Logistic Regression: Binary Logistic Regression on Personal Characteristic of Respondents Associated With Any Maternal Anemia.

Personal characteristics Univariate OR (95% CI)
Logistic regression

B Significance

Belonging to younger cohort 0.599 [0.560, 0.640] 0.430 <.001

Living in urban area 0.833 [0.784, 0.886] –0.163 .074

Being within the rich quintile 0.765 [0.726, 0.807] –0.518 <.001

Having low education 1.129 [0.847, 1.506] 0.553 .192

Practicing short birth spacing 4.752 [4.045, 5.577] 0.376 .017

Having ever delivered a baby 0.560 [0.481, 0.651] 0.076 .689

Being currently pregnant 1.642 [1.439, 1.872] 1.479 <.001

Constant – –2.968 <.001

Abbreviations: CI, confidence interval; OR, odds ratio.

Further analysis employing a one-way ANOVA revealed that there is a significant difference between mothers who were currently pregnant and those who were not (F = 242.904; p < .001). Similarly, there was a significant difference in anemia incidence among the different cohorts of mothers (F = 91.260; p < .001). In terms of child-bearing experience, a one-way ANOVA revealed that there was no significant difference between married women who are mothers and those yet to be mothers (F = 0.485; p = .486). This corroborates the results from the multivariate logistic regression.

Discussion and Conclusion

There has been stress on the point that anemia is a major challenge to maternal and child health globally.^9,10,15–19 However, another school of thought has argued that rather than pregnancy, other factors may play a role because of social assortative mating due to phenotype and cultural factors ²⁰ and similarity in socioeconomic backgrounds. This school concludes that beyond the pregnancy-related pathways to childhood nutrition and anemia, there are other pathways such as the environment, household income, and parental nutritional practices, including the father’s. All of these must be considered for an effective intervention. Given this debate, this study set out to examine the nature of the relationship between pregnancy and anemia in married women. It proposed to answer the following questions: what is the trend in anemia in different cohorts of married women and their children?; is there any difference in anemia rates as women grow older?, and identify any discernable trajectory of anemia with age in the different cohorts of women. It also set to establish any association between pregnancy and childbirth with anemia in the women and their children and ascertain if there is any difference in anemia trends between women and their children.
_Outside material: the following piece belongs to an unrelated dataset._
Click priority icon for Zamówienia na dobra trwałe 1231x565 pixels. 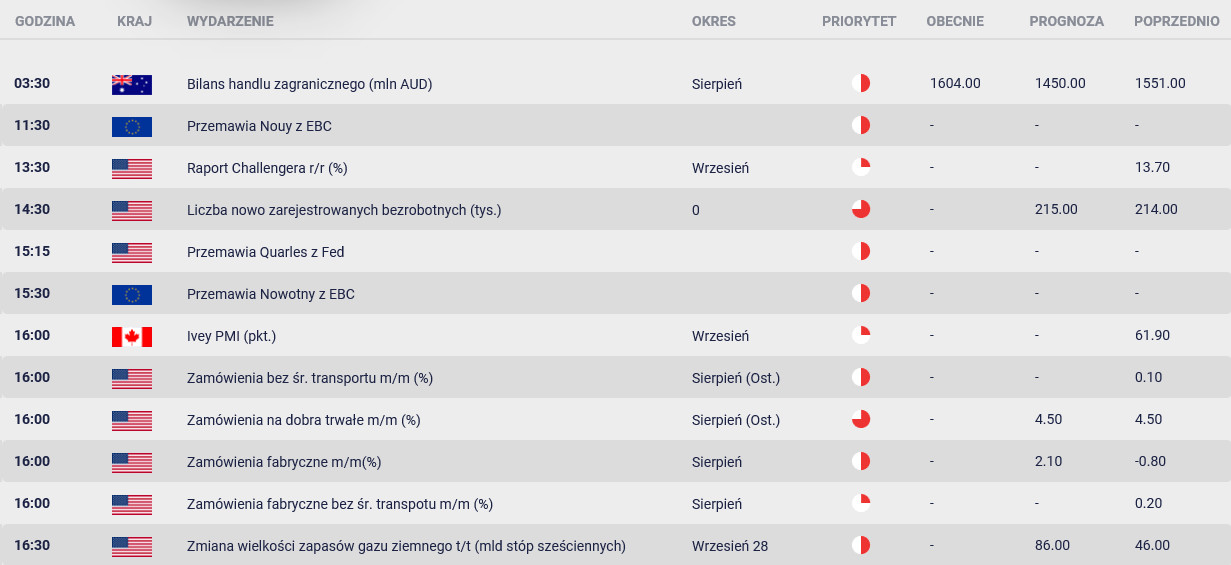[861, 419]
The results show that as married women grew older, the rate of anemia tended to drop in both the mothers and their children. Severe anemia in the married women dropped from 1.6 in the youngest cohort of 15 to 49 years to 0.9, 0.3, and 0.2 in the older cohorts of 20 to 54 years, 25 to 59 years, and 30 to 64 years, respectively. Similarly, moderate anemia rates in the women dropped from 14.6 in the youngest cohort of 15 to 49 years to 12.2, 7.5, and 6.4 in the older cohorts of 20 to 54 years, 25 to 59 years, and 30 to 64 years, respectively. A one-way ANOVA test of difference in means revealed that this observation was statistically significant with an F-statistics of 91.260 (p < .001). This finding revealed that anemia is more in the younger age cohorts where child-bearing activities were more, thus suggesting that anemia is exacerbated by the pregnancy experiences of the mothers. Previous studies have also arrived at the same conclusions demonstrating that the processes and complications of pregnancy expose women to anemia. These studies argue therefore that high proportions of pregnant women are susceptible to anemia.^{3,9,10,16,21,22}

In this study, maternal anemia was equally associated with childhood anemia. A similar trend in anemia was reported in the mothers and their children. For instance, severe anemia was highest (2.2) to the children born to the mothers in the youngest age cohort of 15 to 49 years. It dropped to 0.9, 0.6, and 0.3 as the ages of the mothers advanced to 20 to 54 years, 25 to 59 years, and 30 to 64 years, respectively. However, the rates of moderate anemia in the children of the women initially rose from 27.2 recorded among the youngest (15–49 years) age cohort of mothers to 29.0 in the children of women in the second age cohort (20–54 years) but later dropped to 21.8 and 21.1 in the older age cohorts of 25 to 59 years and 30 to 64 years, respectively. The difference was statistically significant (F = 27.977; p < .001).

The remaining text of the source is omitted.